*** Opening of Records for processing ***

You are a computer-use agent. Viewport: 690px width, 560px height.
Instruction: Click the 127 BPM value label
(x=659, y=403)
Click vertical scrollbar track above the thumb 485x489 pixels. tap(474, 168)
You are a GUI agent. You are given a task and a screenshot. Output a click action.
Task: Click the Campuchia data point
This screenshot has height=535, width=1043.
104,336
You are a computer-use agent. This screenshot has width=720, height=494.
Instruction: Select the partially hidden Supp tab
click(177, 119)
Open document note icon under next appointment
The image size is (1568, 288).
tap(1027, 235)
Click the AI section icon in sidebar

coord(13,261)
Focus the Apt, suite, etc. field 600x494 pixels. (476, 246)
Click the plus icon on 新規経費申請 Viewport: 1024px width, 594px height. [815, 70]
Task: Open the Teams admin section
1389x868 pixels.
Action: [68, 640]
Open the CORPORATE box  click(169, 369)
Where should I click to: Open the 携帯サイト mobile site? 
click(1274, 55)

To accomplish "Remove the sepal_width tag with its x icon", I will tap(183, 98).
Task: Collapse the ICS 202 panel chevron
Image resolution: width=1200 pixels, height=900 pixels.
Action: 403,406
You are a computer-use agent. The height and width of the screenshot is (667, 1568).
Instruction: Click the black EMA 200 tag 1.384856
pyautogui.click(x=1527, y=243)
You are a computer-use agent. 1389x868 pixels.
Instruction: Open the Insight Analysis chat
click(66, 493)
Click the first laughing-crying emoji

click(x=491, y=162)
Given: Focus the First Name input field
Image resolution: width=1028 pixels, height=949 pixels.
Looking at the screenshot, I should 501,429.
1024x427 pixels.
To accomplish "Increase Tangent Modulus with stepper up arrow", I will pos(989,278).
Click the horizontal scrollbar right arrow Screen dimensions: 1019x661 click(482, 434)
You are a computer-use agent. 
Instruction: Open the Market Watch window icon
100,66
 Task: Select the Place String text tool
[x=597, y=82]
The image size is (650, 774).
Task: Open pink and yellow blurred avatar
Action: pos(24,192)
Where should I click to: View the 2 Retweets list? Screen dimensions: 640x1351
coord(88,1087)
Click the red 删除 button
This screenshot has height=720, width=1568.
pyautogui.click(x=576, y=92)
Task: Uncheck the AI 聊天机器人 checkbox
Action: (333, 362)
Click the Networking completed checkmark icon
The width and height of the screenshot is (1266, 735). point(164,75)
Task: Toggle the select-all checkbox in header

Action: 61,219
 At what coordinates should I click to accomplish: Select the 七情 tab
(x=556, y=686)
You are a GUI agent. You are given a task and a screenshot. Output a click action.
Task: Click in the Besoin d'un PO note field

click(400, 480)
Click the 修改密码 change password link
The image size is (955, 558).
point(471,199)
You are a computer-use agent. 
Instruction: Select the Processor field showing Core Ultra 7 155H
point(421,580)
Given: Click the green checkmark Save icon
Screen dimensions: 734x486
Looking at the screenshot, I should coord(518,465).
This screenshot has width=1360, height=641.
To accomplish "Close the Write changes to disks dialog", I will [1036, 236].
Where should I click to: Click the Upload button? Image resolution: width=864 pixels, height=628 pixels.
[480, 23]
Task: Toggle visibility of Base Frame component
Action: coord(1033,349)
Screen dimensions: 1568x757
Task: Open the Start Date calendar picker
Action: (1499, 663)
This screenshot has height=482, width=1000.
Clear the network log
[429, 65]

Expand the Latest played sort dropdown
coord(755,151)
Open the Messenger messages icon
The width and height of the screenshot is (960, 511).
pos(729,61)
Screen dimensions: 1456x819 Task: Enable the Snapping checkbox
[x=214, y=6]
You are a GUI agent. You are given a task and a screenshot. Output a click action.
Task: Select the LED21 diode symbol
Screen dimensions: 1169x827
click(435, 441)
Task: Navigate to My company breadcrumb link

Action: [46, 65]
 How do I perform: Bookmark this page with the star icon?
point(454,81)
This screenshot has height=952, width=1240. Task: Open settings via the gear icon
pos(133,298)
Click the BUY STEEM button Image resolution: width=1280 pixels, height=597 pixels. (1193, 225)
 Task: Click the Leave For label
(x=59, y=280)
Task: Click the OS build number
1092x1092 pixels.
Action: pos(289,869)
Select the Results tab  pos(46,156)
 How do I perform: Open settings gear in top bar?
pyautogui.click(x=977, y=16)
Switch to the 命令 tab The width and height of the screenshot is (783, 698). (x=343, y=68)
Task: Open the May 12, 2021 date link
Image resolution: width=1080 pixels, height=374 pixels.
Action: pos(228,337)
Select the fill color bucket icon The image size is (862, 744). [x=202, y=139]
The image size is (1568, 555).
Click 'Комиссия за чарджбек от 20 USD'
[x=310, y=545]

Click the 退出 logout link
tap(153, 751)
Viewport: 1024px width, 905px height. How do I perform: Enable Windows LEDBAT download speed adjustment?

*** Close of Records for processing ***

> **Action item**: All of the entries must be quoted exactly; please include each one.

> **Response to the exercise**:
You are a computer-use agent. Viewport: 690px width, 560px height.
Instruction: Click the 127 BPM value label
(x=659, y=403)
Click vertical scrollbar track above the thumb 485x489 pixels. tap(474, 168)
You are a GUI agent. You are given a task and a screenshot. Output a click action.
Task: Click the Campuchia data point
This screenshot has height=535, width=1043.
104,336
You are a computer-use agent. This screenshot has width=720, height=494.
Instruction: Select the partially hidden Supp tab
click(177, 119)
Open document note icon under next appointment
The image size is (1568, 288).
tap(1027, 235)
Click the AI section icon in sidebar

coord(13,261)
Focus the Apt, suite, etc. field 600x494 pixels. (476, 246)
Click the plus icon on 新規経費申請 Viewport: 1024px width, 594px height. [815, 70]
Task: Open the Teams admin section
1389x868 pixels.
Action: [68, 640]
Open the CORPORATE box  click(169, 369)
Where should I click to: Open the 携帯サイト mobile site? 
click(1274, 55)

To accomplish "Remove the sepal_width tag with its x icon", I will tap(183, 98).
Task: Collapse the ICS 202 panel chevron
Image resolution: width=1200 pixels, height=900 pixels.
Action: 403,406
You are a computer-use agent. The height and width of the screenshot is (667, 1568).
Instruction: Click the black EMA 200 tag 1.384856
pyautogui.click(x=1527, y=243)
You are a computer-use agent. 1389x868 pixels.
Instruction: Open the Insight Analysis chat
click(66, 493)
Click the first laughing-crying emoji

click(x=491, y=162)
Given: Focus the First Name input field
Image resolution: width=1028 pixels, height=949 pixels.
Looking at the screenshot, I should 501,429.
1024x427 pixels.
To accomplish "Increase Tangent Modulus with stepper up arrow", I will pos(989,278).
Click the horizontal scrollbar right arrow Screen dimensions: 1019x661 click(482, 434)
You are a computer-use agent. 
Instruction: Open the Market Watch window icon
100,66
 Task: Select the Place String text tool
[x=597, y=82]
The image size is (650, 774).
Task: Open pink and yellow blurred avatar
Action: pos(24,192)
Where should I click to: View the 2 Retweets list? Screen dimensions: 640x1351
coord(88,1087)
Click the red 删除 button
This screenshot has height=720, width=1568.
pyautogui.click(x=576, y=92)
Task: Uncheck the AI 聊天机器人 checkbox
Action: (333, 362)
Click the Networking completed checkmark icon
The width and height of the screenshot is (1266, 735). point(164,75)
Task: Toggle the select-all checkbox in header

Action: 61,219
 At what coordinates should I click to accomplish: Select the 七情 tab
(x=556, y=686)
You are a GUI agent. You are given a task and a screenshot. Output a click action.
Task: Click in the Besoin d'un PO note field

click(400, 480)
Click the 修改密码 change password link
The image size is (955, 558).
point(471,199)
You are a computer-use agent. 
Instruction: Select the Processor field showing Core Ultra 7 155H
point(421,580)
Given: Click the green checkmark Save icon
Screen dimensions: 734x486
Looking at the screenshot, I should coord(518,465).
This screenshot has width=1360, height=641.
To accomplish "Close the Write changes to disks dialog", I will [1036, 236].
Where should I click to: Click the Upload button? Image resolution: width=864 pixels, height=628 pixels.
[480, 23]
Task: Toggle visibility of Base Frame component
Action: coord(1033,349)
Screen dimensions: 1568x757
Task: Open the Start Date calendar picker
Action: (1499, 663)
This screenshot has height=482, width=1000.
Clear the network log
[429, 65]

Expand the Latest played sort dropdown
coord(755,151)
Open the Messenger messages icon
The width and height of the screenshot is (960, 511).
pos(729,61)
Screen dimensions: 1456x819 Task: Enable the Snapping checkbox
[x=214, y=6]
You are a GUI agent. You are given a task and a screenshot. Output a click action.
Task: Select the LED21 diode symbol
Screen dimensions: 1169x827
click(435, 441)
Task: Navigate to My company breadcrumb link

Action: [46, 65]
 How do I perform: Bookmark this page with the star icon?
point(454,81)
This screenshot has height=952, width=1240. Task: Open settings via the gear icon
pos(133,298)
Click the BUY STEEM button Image resolution: width=1280 pixels, height=597 pixels. (1193, 225)
 Task: Click the Leave For label
(x=59, y=280)
Task: Click the OS build number
1092x1092 pixels.
Action: pos(289,869)
Select the Results tab  pos(46,156)
 How do I perform: Open settings gear in top bar?
pyautogui.click(x=977, y=16)
Switch to the 命令 tab The width and height of the screenshot is (783, 698). (x=343, y=68)
Task: Open the May 12, 2021 date link
Image resolution: width=1080 pixels, height=374 pixels.
Action: pos(228,337)
Select the fill color bucket icon The image size is (862, 744). [x=202, y=139]
The image size is (1568, 555).
Click 'Комиссия за чарджбек от 20 USD'
[x=310, y=545]

Click the 退出 logout link
tap(153, 751)
Viewport: 1024px width, 905px height. How do I perform: Enable Windows LEDBAT download speed adjustment?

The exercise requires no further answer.